Enhancements to the Predictive Analysis Library in...

pmugglestone · ‎04-27-2018

HANA 2.0 SPS 03 has been released and there are lots of juicy goodies for the Predictive Analysis Library (PAL).

The PAL is HANA's native in-database machine machine learning capability and a lot of effort has gone into enhancing productivity and ease of use for data scientists and developers that wish to embed machine learning into their applications. That's in addition to improved performance when training and scoring models and, of course, no new HANA release would be complete without a sprinkling of new PAL algorithms.

* * * *

▸ Requests
1. Print the part of the post on the Predictive Analysis Library starting with "The PAL is HANA's" and going on through "new PAL algorithms.".
2. Answer these questions from the post on the Predictive Analysis Library:
(a) Which HANA release does it announce?
(b) How does it describe the PAL?
(c) Which two groups does it name as the focus of the work on productivity and ease of use?

▸ Records shown
* * * *

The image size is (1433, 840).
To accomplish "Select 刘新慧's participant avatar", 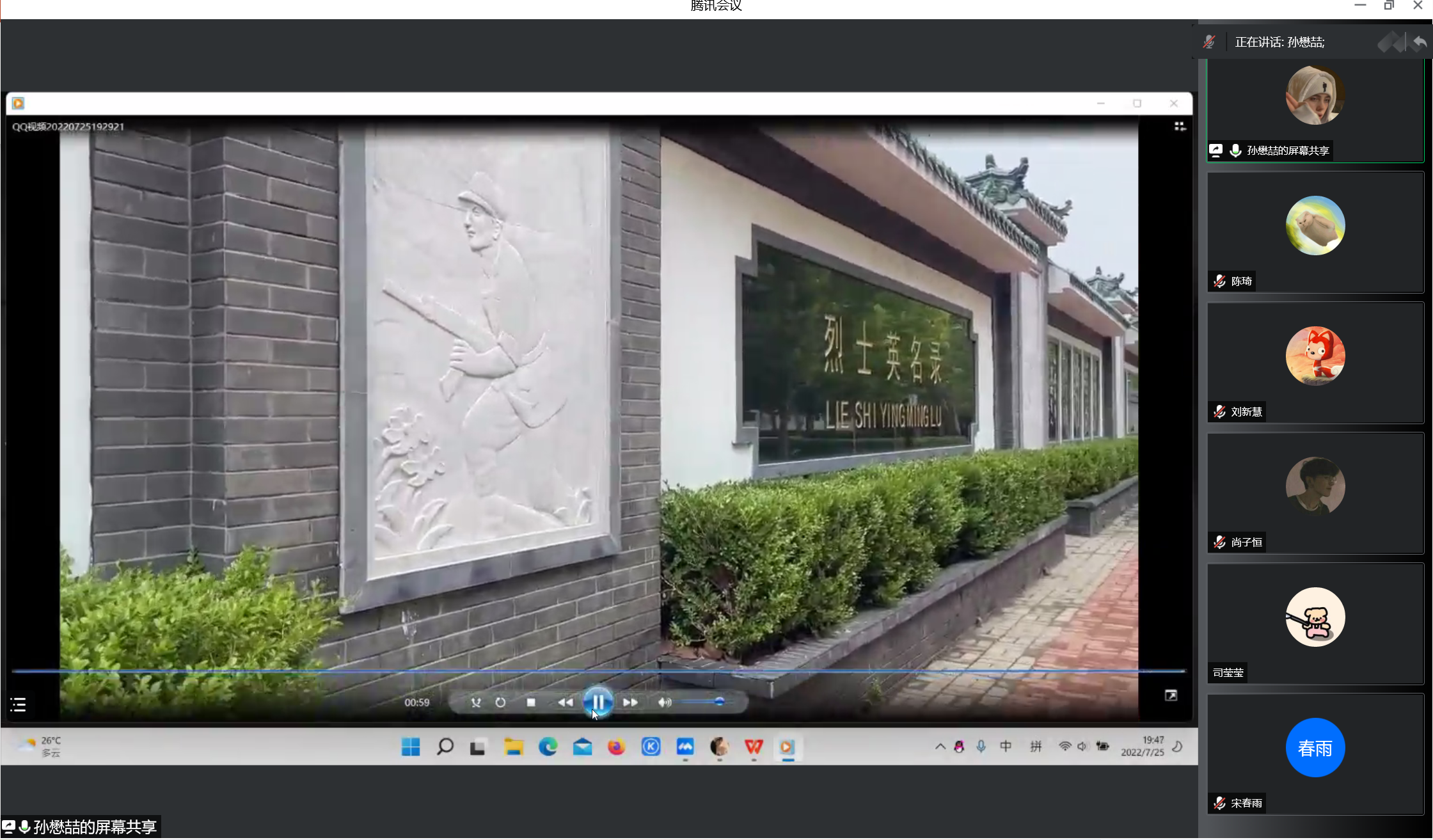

* * * *

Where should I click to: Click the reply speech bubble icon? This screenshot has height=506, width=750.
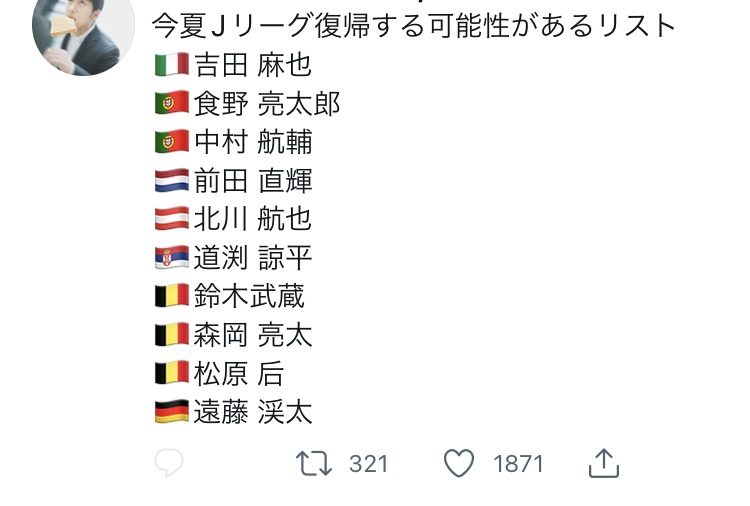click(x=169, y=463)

* * * *

▸ Task-by-task answers
1.
The PAL is HANA's native in-database machine machine learning capability and a lot of effort has gone into enhancing productivity and ease of use for data scientists and developers that wish to embed machine learning into their applications. That's in addition to improved performance when training and scoring models and, of course, no new HANA release would be complete without a sprinkling of new PAL algorithms.

2.
(a) HANA 2.0 SPS 03
(b) As HANA's native in-database machine learning capability
(c) Data scientists and developers